Getting crazy at Chelela Pass

Getting crazy at Chelela Pass

We look down towards the Haa valley, another 22km descend from this point, but to remain content with the view from here. It is now time to bid adieu Bhutan. We are returning to our sweet home with lots of memories, happiness and a hope to come again in this Land of the Thunder Dragon to visit Haa, Phunaka and Bumthang Valley.

18 Comments

  • Vivek Kumar Srivastava says:

    well written Anupam and nice picture.

  • Anupam Chakraborty says:

    Thanks Vivek for liking the post.

  • Sharmistha Dan says:

    Nice reading your post Anupam. The location of Takstang monastery is breathtaking! It makes us wonder that how such a sand and brick monastery could be build at the edge of such a cliff. Its truly amazing.

    • Anupam Chakraborty says:

      Thank you so much Sharmistha for your nice comments.

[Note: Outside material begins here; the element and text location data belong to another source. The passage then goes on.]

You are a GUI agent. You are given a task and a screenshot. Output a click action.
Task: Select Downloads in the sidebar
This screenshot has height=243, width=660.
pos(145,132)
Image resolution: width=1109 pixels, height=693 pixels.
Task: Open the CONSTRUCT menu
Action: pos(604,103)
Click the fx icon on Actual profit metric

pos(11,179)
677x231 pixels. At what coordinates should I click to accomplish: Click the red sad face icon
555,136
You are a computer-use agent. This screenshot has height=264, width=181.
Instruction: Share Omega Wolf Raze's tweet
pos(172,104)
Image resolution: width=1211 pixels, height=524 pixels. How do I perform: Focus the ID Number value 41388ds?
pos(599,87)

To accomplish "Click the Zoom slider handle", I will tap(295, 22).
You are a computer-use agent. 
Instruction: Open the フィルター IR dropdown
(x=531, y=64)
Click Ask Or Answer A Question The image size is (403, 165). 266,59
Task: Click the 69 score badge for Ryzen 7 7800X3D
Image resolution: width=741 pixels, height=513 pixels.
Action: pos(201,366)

      Yes, you are absolutely correct. How at that cliff? I still remain mystified.

  • Kamal Krishna Das says:

    I did it…… one of my life time achievement. Really truly memorable journey of our Five married bachelor Boys.

  • Chandra M.Das says:

    Congrates! Your first innings as writer is a huge success. Your have lucidly able to reflect the actual picture of the journey you made. Thank you brother.

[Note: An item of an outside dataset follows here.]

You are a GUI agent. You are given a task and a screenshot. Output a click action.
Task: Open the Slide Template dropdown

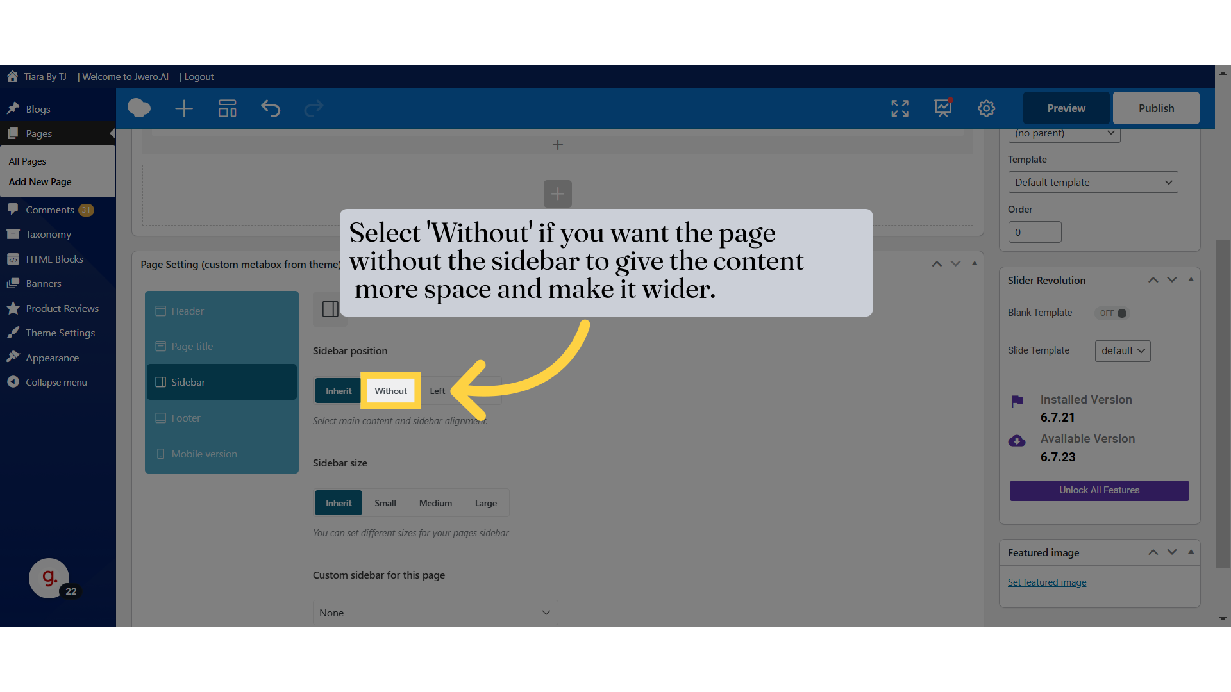coord(1122,350)
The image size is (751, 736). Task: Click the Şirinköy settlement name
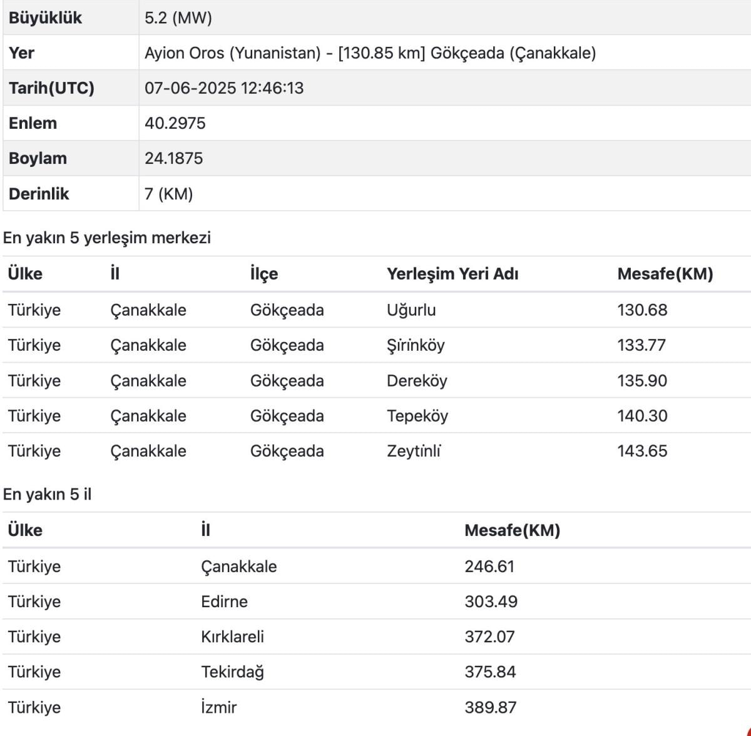point(416,345)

  • Good to know about Takstang Monestry and Chelea Pass, pictures are amazing.

  • Nandan Jha says:

    Thank you Anupam for taking us along to this sacred place. I guess anyone who sees the picture would feel the same as you. I wonder on how the structure would have been built in the first place.

    460 sounds like a lot of money for a lunch in hills, guessing that it would be a simple meal. From your last two posts, it didnt appear that Bhutan is expensive.

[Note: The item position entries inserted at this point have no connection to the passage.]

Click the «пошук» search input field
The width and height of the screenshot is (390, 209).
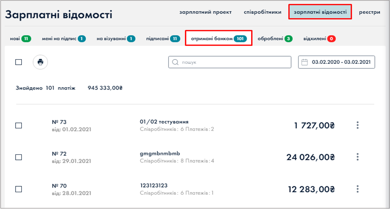click(x=233, y=62)
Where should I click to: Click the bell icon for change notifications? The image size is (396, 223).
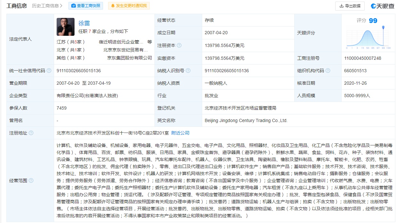pyautogui.click(x=113, y=6)
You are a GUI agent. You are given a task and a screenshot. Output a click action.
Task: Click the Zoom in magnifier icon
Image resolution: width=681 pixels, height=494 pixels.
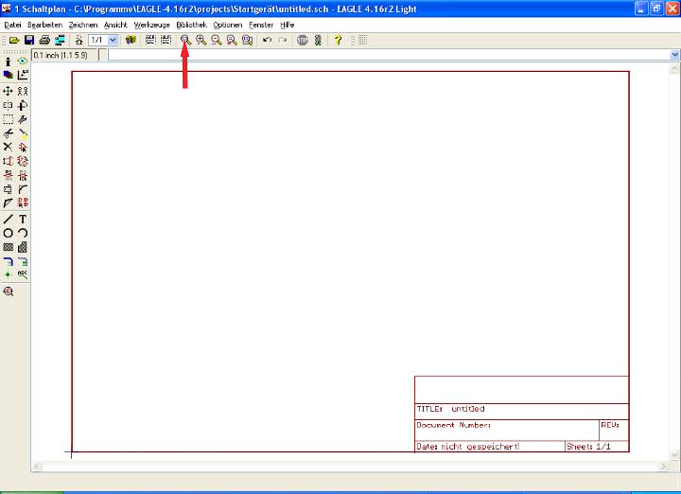click(201, 41)
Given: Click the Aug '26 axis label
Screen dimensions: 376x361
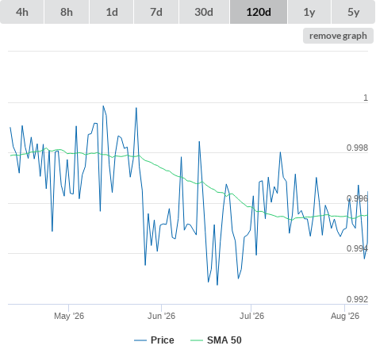Looking at the screenshot, I should (345, 316).
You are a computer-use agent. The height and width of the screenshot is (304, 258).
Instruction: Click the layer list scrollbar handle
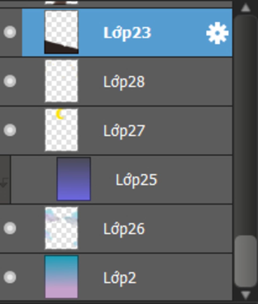coord(245,261)
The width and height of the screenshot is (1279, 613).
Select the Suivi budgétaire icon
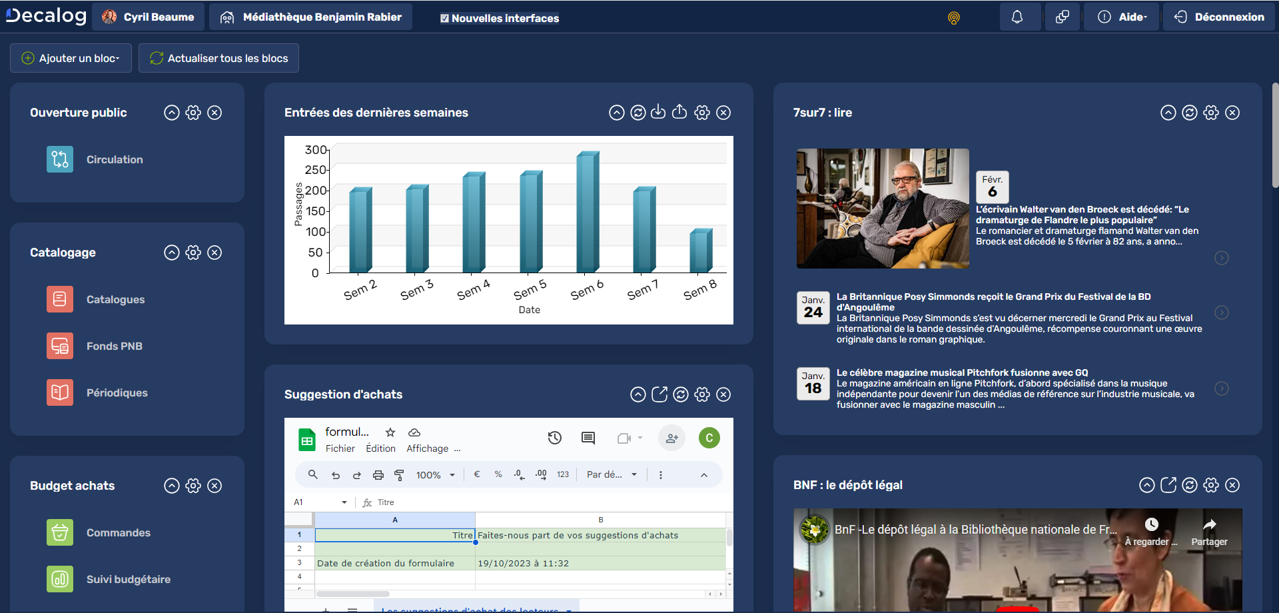tap(59, 579)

    You may want to read another brilliant post on the same place by Col Mani.

    http://www.ghumakkar.com/taksang-gompa-a-holy-trek-in-bhutan/

    • Anupam Chakraborty says:

      Yes Nandan, I read Col Mani’s story too. During his visit the price was INR450/- and he mentioned about the meals too. Yes, it was basic and costly. May be because the lone cafeteria in the entire trek.

  • AJAY SHARMA says:

    Hi! Anumap,
    Your series on beautiful, peaceful and picturesque Bhutan reminded me of our journey in 1999 with a similar gang. We stayed in Jaigaon and I remember there was a shopping complex which was situated half in India & the other half in Phuentsholing, Bhutan.
    We later visited Thimpu, Paro and the very unique Chukha Dam which is a joint venture of India & Bhutan, producing hydroelectricity.
    The trek to Takstang Monastery was however, the most exciting venture. Your well written log with cute mentions of incidents like buying a stick @ Rs. 20/- is something that lures readers to finish reading the write-up word by word. Kudos! Keep going dude.

    Keep travelling
    Ajay

  • om prakash laddha says:

    Anupam ji

    really a good travel post with best photograph.

  • Nirdesh Singh says:

    Hi Anupam,

    Taktsang Monastery is truly awesome.

    Just like the Bhutanese people, I also wish to visit Taktsang once in my lifetime.

    It was a wonderful visiting Bhutan with you.

  • Anupam Chakraborty says:

    I wish that one day your wish will come true. Thanks for the appreciation.